Se pueden producir las siguientes situaciones:
-En aquellas compraventas de particulares en que el comprador o su gestoría se ocupe del pago de la Plusvalía Municipal, lo normal será que éstos autoliquiden o declaren dicho Impuesto y aporten al Registro el correspondiente justificante junto con la escritura de compraventa para su inscripción. Así ocurrirá en compraventas entre particulares en que se pacte que la Plusvalía será a cargo del comprador, o en compraventas en que el vendedor es no residente y el comprador le retiene el importe de la Plusvalía para pagar directamente al Ayuntamiento (porque el comprador es sujeto pasivo sustituto cuando el vendedor es no residente)
-En compraventas en que sea el vendedor el que, como sujeto pasivo, deba ocuparse del pago de la Plus-valía, será importante que el comprador o su gestoría presenten comunicación al Ayuntamiento para poder presentarla junto a la escritura para su inscripción, porque así se estará cumpliendo la obligación establecida en el artículo 110.6 LHL y no tendrán que esperar a que el vendedor les aporte justificante de autoliquidación o declaración de la Plusvalía.
-En herencias o donaciones, como el sujeto pasivo de la Plusvalía Municipal es siempre el adquirente (heredero o donatario), será éste el que se tenga que ocupar del pago (por autoliquidación o declaración) y el que podrá aportar el correspondiente justificante al Registro junto con la escritura para su inscripción.

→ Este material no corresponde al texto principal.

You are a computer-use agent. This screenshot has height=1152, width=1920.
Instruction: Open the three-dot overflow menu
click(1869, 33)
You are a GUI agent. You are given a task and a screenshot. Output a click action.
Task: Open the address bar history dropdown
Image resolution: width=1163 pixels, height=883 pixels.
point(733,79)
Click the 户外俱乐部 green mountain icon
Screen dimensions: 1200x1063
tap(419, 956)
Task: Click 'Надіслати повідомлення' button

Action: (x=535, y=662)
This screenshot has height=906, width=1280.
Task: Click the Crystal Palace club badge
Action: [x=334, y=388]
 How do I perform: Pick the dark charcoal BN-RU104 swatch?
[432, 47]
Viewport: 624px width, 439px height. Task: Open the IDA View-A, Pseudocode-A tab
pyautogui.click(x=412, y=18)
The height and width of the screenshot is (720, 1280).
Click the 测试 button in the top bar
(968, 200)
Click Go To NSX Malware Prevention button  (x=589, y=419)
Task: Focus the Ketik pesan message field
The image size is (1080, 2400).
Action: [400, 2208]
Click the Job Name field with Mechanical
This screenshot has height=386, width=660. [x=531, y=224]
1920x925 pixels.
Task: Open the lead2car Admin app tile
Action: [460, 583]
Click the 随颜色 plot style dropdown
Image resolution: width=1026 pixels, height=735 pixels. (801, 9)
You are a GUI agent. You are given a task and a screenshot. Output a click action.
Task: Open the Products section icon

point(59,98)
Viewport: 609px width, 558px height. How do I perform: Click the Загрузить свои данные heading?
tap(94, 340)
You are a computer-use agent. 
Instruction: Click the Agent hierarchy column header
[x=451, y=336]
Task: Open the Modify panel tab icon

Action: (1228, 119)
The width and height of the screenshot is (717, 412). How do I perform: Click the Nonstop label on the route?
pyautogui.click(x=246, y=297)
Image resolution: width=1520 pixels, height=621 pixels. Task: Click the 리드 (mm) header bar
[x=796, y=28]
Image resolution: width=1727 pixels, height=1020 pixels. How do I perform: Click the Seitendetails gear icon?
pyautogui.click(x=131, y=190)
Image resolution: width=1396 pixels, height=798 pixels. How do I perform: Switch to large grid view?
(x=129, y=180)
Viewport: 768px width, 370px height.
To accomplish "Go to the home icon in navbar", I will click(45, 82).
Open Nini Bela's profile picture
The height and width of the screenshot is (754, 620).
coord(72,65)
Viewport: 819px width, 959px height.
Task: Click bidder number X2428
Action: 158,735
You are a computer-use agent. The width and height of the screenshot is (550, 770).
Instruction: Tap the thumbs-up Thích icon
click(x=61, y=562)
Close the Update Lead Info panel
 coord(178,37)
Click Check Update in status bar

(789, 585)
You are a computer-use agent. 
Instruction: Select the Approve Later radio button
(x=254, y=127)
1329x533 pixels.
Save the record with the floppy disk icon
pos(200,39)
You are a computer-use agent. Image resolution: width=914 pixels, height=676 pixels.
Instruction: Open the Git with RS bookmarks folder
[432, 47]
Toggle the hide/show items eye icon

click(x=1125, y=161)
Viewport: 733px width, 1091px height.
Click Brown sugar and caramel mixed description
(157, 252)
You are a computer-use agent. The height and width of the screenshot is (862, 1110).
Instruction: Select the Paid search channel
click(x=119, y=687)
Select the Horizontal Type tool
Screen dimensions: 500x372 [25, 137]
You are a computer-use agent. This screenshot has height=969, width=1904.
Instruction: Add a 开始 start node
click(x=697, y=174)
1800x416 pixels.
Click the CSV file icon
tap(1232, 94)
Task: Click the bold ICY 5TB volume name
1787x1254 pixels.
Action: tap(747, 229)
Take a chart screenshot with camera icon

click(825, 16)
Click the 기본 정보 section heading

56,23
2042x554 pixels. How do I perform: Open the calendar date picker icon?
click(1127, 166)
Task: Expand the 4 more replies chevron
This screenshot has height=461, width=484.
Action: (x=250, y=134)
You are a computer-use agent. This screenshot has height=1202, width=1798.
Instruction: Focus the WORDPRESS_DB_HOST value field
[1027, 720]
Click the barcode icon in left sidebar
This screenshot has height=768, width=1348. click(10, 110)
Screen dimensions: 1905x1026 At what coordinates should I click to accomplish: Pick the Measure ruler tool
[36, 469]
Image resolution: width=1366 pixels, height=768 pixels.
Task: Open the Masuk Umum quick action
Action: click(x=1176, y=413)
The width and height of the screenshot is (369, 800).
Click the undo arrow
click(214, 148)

Un modelo para hacer esta declaración puede encontrarse en el siguiente enlace:
 
Esta comunicación al Ayuntamiento puede hacerse también, bien mediante un requerimiento expreso al notario autorizante para que  remita copia en papel, o telemática si está  habilitada esta función, de la escritura al Ayuntamiento y que una vez recepcionada reenvíe al registro la copia con la diligencia que acredite la recepción o bien mediante remisión por correo certificado de copia simple total o parcial de la escritura con la oportuna diligencia en la que conste la recepción del envío. La otra posibilidad es más laboriosa pues consistiría en presentar una copia simple en las oficinas del Ayuntamiento o utilizar el sistema de “ventanilla única” -presentando la copia simple junto a un escrito dirigido al Ayuntamiento al que pertenezca la finca-, en las Diputaciones Provinciales, Subdelegaciones de Gobierno u otra oficinas públicas que tenga registro de entrada para la recepción de documentos.
 Formulario notarial:
"Plusvalía municipal: A los efectos de levantar el cierre registral la parte adquirente me requiere para que remita al Ayunta-miento correspondiente copia simple de esta escritura, con el valor de la comunicación a que se refiere el artículo 110.6-b de la Ley reguladora de las Haciendas Locales. Este envío se podrá hacer bien por correo postal certificado, incorporando por testimonio el correspondiente resguardo, bien mediante la remisión por correo electrónico corporativo, con mi firma electrónica notarial, bien telemáticamente mediante el envío de copia simple con firma electrónica de conformidad con lo dispuesto en la Disposición Adicional Quinta de la ley 7/1985 de Bases de la Administración Local, en cuyo supuesto se unirá a la presente escritura el justificante de la comunicación remitido por el Ayuntamiento.       
Y siempre la oportuna advertencia:
"...  De conformidad con lo dispuesto en el artículo 254, 5 de La Ley Hipotecaria, yo, el notario advierto que no se practicará la inscripción correspondiente en el Registro de la Propiedad de ningún documento que contenga acto o contrato determinante de las obligaciones tributarias por el Impuesto sobre el Incremento de Valor de los Terrenos de Naturaleza Urbana, sin que se acredite previamente haber presentado la autoliquidación o, en su caso, la declaración, del impuesto.  Igualmente informo que el plazo para la liquidación del citado impuesto cuando se trate de actos ínter vivos, será de treinta días hábiles, y para actos por causa de muerte, de seis meses prorrogables hasta un año a solicitud del sujeto pasivo.